Sunday, May 4, 2014

Concern yourself . . . with what it is still possible for you to do

"Consult not your fears but your hopes and dreams.  Think not about your frustrations, but about your unfulfilled potential.  Concern yourself not with what you tried and failed in, but with what it is still possible for you to do."  -- Saint John XXIII

I saw this quote on a large visual display at the back of church today.  I pointed it out to Jeannie.  I really like the quote.  It resonates with me when I think about my work life.  And so, it speaks to me when I think about my future.  I've written recently about trying to let go of the negative and just do my thing, but it's still not always easy.  As I explained to Madhu yesterday, [...]'s move to the new location has been the focus of everyone's energy and attention.  And the new space is pretty nice, so I think it makes everyone feel good while everything is still fresh and new.  But knowing that, I don't want to ignore the reality that lies below the surface and the fact that my head has been hitting the ceiling for a while and that I just don't belong.

Speaking of Madhu, Jeannie and I went for a picnic yesterday in Rittenhouse Square and we invited Madhu and Diana to join us.  We had a great afternoon.  Jeannie, Seva, and I had the first half-hour or so to ourselves.  We laid down a double-folded sheet on to the ground and began eating the lunch that Jeannie had packed for us.  Seva was very comfortable.  The weather was nearly perfect in terms of the temperature, with the occasional breeze.  There were a lot of people out.  We set-up our sheet next to a group of people who had an iPod playing some music.  I told Jeannie that the vibe from the group next to us reminded me of a Gettysburg spring semester off-campus party, from the music they were playing to the way they dressed to the way they hung around and made major progress on a bunch of beer cans.  Although I can't say that I ever fit in with that crowd or sub-culture, the vibe definitely made me feel a bit nostalgic.

Returning to the perspective of our perspective, we had a nice afternoon chatting with Madhu and Diana on all sorts of life topics, that I won't even get into here.  Needless to say we had a great time.  And Madhu and Diana each did a great job holding Seva in their respective turns.  Having turned 3 weeks old yesterday, I'm getting the impression that Seva is happy when she feels close and comfortable with others and, if that's satisfied, then she's pretty easy-going.  If my take on her disposition is accurate, then I think she'll do very well for herself as she gets older.  I guess time will tell.

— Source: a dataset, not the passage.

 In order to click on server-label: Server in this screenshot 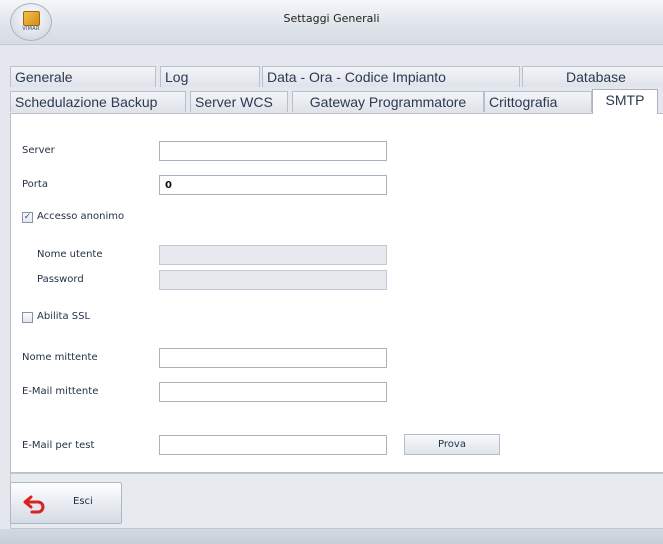, I will do `click(38, 150)`.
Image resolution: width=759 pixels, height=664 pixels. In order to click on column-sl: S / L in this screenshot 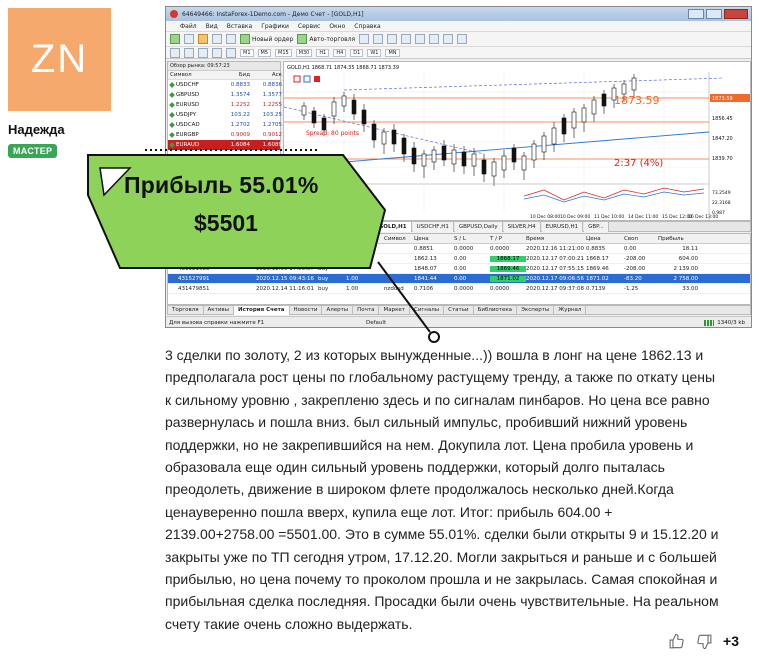, I will do `click(460, 238)`.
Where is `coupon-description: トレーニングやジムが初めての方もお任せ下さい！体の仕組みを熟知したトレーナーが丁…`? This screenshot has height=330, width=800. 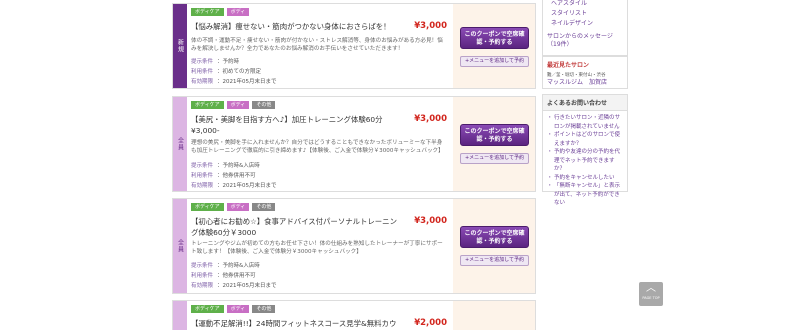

Later, after we'd been sitting on the lawn for a while and everyone was beginning to feel different degrees of restless, we decided to get up to walk through the Rittenhouse Row Spring Festival as it was wrapping up.  Jeannie got a white sangria at the stand for Alma de Cuba, where Madhu got a bottle of water.  We continued walking until we got to Broad Street, where we hung a right, then turned left on to Pine Street, then turned right down a side street (perhaps Juniper) to head over to South Street. Spring Festival.  As with the first, there wasn't really much to see or do, especially since we wanted to avoid the loud music.  We noticed a food truck for arepas, but it was closed.  But then, right as we were about to cross 4th Street, I looked to my left and saw the actual restaurant to which the food truck belonged: Delicias.  I pointed it out to everyone and we decided to go in.  We all got our own variation of arepas: Madhu got carnitas de masa, I got pabellon, and Jeannie and Diana got vegetarian.  I think we were all pretty pleased with the food.  And the staff there was very nice and complimentary toward Seva.

We enjoyed a nice long walk west up South Street (along the way I ran into my friend Julie) and we parted ways at Broad Street.  As Jeannie and I continued on our walk home, the rain drops slowly started to come down.  As we walked into the door to our building, it started to rain.  We couldn't have timed it much better.

Last night was nice.  We laid Seva down to sleep and Jeannie and I watched The Secret Life ofWalter Mitty, which was a really good movie.  The theme of the movie was to live life to its fullest experience, which leads me back to the quote with which I opened this post.  I hope that before too long I can make a change in mindset, in role, in mission, in location, which will spark a new passion and chapter in life, one which will make me a better man.